The str.count should be able to apply to the whole dataframe without hard coding this way. Try

sum(df.apply(lambda x: x.str.count("(?<=[A-Za-z]) • (?=[A-Za-z])").sum()))

I have tried with 1000 * 1000 dataframes. Here is a benchmark for your reference.

%timeit sum(df.apply(lambda x: x.str.count("(?<=[A-Za-z]) • (?=[A-Za-z])").sum()))
1.97 s ± 54.4 ms per loop (mean ± std. dev. of 7 runs, 1 loop each)

Answer 2

You can use list comprehension and re.search. You can reduce 938 µs to 26.7 µs. (make sure don't create list and use generator)

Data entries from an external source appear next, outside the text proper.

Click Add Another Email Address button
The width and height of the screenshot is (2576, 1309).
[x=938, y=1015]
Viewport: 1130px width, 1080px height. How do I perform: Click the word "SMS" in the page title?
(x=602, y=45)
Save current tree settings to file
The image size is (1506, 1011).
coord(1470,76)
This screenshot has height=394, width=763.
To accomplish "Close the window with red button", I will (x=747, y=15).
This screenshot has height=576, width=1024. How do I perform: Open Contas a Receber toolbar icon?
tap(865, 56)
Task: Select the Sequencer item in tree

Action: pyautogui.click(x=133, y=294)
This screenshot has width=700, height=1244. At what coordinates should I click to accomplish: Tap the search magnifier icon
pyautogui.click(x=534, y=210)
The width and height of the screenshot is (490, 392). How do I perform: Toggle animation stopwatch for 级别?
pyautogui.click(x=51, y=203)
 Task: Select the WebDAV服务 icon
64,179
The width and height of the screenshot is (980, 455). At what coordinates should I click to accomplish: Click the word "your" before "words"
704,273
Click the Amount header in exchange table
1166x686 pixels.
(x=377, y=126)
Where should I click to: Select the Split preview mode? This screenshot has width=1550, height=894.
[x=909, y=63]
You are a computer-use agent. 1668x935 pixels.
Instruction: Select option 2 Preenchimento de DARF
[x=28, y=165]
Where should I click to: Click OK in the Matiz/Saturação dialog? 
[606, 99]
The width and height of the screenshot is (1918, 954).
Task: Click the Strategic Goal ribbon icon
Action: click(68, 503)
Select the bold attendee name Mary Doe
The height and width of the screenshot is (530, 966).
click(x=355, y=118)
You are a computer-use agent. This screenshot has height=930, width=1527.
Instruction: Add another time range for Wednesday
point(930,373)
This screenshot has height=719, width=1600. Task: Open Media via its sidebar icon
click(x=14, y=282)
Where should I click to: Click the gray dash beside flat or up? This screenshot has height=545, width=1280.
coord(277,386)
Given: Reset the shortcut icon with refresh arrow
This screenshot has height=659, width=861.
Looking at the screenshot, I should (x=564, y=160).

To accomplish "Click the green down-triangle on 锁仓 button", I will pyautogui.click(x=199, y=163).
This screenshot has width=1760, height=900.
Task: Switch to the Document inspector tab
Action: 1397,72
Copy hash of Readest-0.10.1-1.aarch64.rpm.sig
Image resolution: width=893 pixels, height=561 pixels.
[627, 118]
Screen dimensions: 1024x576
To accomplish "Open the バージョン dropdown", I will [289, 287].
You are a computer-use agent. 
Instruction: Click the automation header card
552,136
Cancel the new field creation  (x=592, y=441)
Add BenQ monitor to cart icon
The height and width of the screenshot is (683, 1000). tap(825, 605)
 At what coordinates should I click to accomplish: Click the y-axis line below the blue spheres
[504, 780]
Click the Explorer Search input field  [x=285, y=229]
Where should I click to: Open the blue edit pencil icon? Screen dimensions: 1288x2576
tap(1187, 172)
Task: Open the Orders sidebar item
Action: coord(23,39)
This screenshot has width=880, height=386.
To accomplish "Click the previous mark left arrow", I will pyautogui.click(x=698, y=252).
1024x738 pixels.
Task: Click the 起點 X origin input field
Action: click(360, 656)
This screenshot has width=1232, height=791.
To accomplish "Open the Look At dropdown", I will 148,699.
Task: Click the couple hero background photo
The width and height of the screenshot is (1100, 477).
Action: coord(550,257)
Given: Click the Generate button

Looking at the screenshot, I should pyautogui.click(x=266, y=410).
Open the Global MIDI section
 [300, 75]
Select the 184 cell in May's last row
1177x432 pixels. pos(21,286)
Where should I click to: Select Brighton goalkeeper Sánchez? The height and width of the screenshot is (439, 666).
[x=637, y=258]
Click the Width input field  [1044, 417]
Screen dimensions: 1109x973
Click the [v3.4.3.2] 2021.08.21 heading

res = sum(sum(True for item in df[col] if re.search("(?<=[A-Za-z]) • (?=[A-Za-z])", item))
       for col in ['column_A', 'column_B','column_C'])
print(res)
# 5

Benchmark:

%%timeit 
sum(sum(True for item in df[col] if re.search("(?<=[A-Za-z]) • (?=[A-Za-z])", item)) for col in ['column_A', 'column_B','column_C'])
# 26 µs ± 2.2 µs per loop (mean ± std. dev. of 7 runs, 10000 loops each)

---

%%timeit 
df["column_A"].str.count("(?<=[A-Za-z]) • (?=[A-Za-z])").sum() + df["column_B"].str.count("(?<=[A-Za-z]) • (?=[A-Za-z])").sum() + df["column_C"].str.count("(?<=[A-Za-z]) • (?=[A-Za-z])").sum()
# 938 µs ± 149 µs per loop (mean ± std. dev. of 7 runs, 1000 loops each)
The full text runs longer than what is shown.